Perhaps most importantly, though, he’s been supporting his daughter’s budding singing career. In fact, at The Canyon, Paige Bryan, strikingly gorgeous and statuesque, opened for dear old dad. Performing tunes from her November-released “IMPERFECT ME,” which Sinbad “Funkmaster” produced, she tells the sold-out crowd that it took her over 4 years—and a breakup—to complete.  Her lyrics and song titles bear this out:  She and her producer, Chaka Blackmon, co-wrote all the songs, which she deems “very personal.” “Sick ‘N Tired,” a tight funk groove, “Yesterday’s News” and the title track surely acted as catharsis for her youthful angst.

Her set is a mix of hip-hop and ballads, with a stellar finale of Marvin Gaye’s sex cry “I Want You,” which, in Bryan’s angelic voice, is a slower groove, equal parts soul and jazz.  Her stage persona is sexy and playful and, like dad’s, punctuated by a little comedy; no doubt, compliments of Sinbad, who, she says, was “[her] biggest influence.  [I have] a lot of his humor . . . his sarcasm!”

Bryan’s solo CD (another great stuffer) is not, however, her first foray into singing.  She was a member of a touring gospel group, Press Play, which was founded by The Dream Center, a nonprofit outreach organization near downtown L.A. dedicated to helping inner-residents. Proceeds from their outings went to that organization.

Raised in Calabasas with her mother Meredith, her younger brother Royce and Sinbad, her father had won the “Star Search” competition two years before she was born.  She grew up deeply steeped in the business, with dad’s stand-up career, his soul music festivals and movies now looming large in her musical career.  Keeping it in the family like her dad (his brother and sister variously managed him), she has her mother to manage and guide her).
About being raised by this particular man, she laughs as she recalls the family joke that if he hadn’t been a comedian, Sinbad would have been a Black Panther!

Thankfully, Sinbad, looking much younger (and leaner) than his 54 years and sporting a close-cropped hair style (no longer carrot top in color), remains one of the funniest, silliest, cleanest, most quick-witted comics—of any race—the kind you’d want as your tall, big brother.  Despite the fact that audience is predominantly White, everybody’s cracking up—some Whites harder and louder than the Blacks.
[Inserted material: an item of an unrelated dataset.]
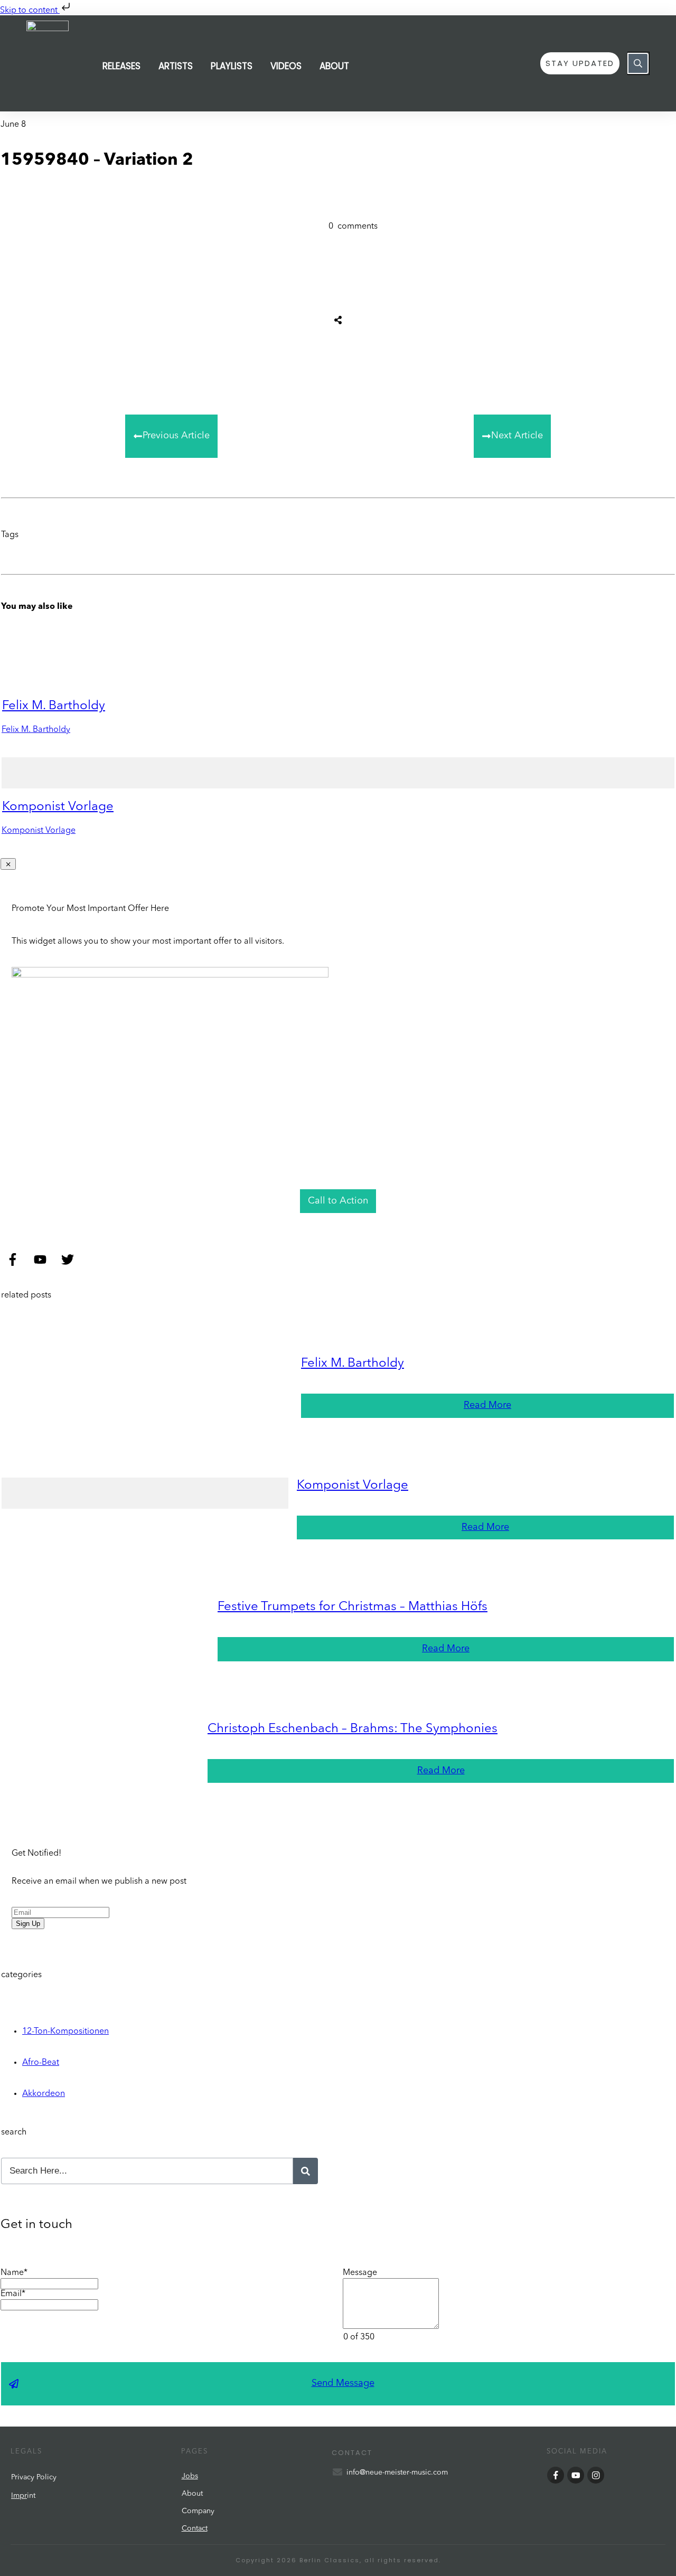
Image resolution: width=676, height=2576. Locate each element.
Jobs (190, 2476)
But that’s perfectly understandable:  Sinbad’s material, which addresses President Obama, marriage and traffic, is, after all, baby-boomer focused; not (seriously) down-putting; somewhere between PG13 and R-rated (“Drivers give you the finger . . . like they can fight. . .!”); race-less (for the most part); and, therefore, easily digestible by all.

When asked an audience member what his next ventures are, he first explains that reality television’s kinda killed the kinds of comedy shows [that he used to be on], then adds, “. . . and Denzel keeps getting my parts!”  And in a funny schtick with the women in the crowd, of whom he inquires, ‘What do you really want,’ for every complaint women in the audience voice,’ he’s quickly able to turn the reply     on its head so that it ends up being a pro-male rejoinder.  Replying to a woman’s complaint that her husband drops his dirty clothes drawers anywhere and everywhere in their house, Sinbad’s solution:  “Put the hamper between the couch and the front door”—i.e., the two spots he can most easily deposit his dirty laundry.  His remedy for men who won’t put their dirty dishes in the dishwasher or wash their own dishes:  ‘That’s your fault:  Use paper plates.”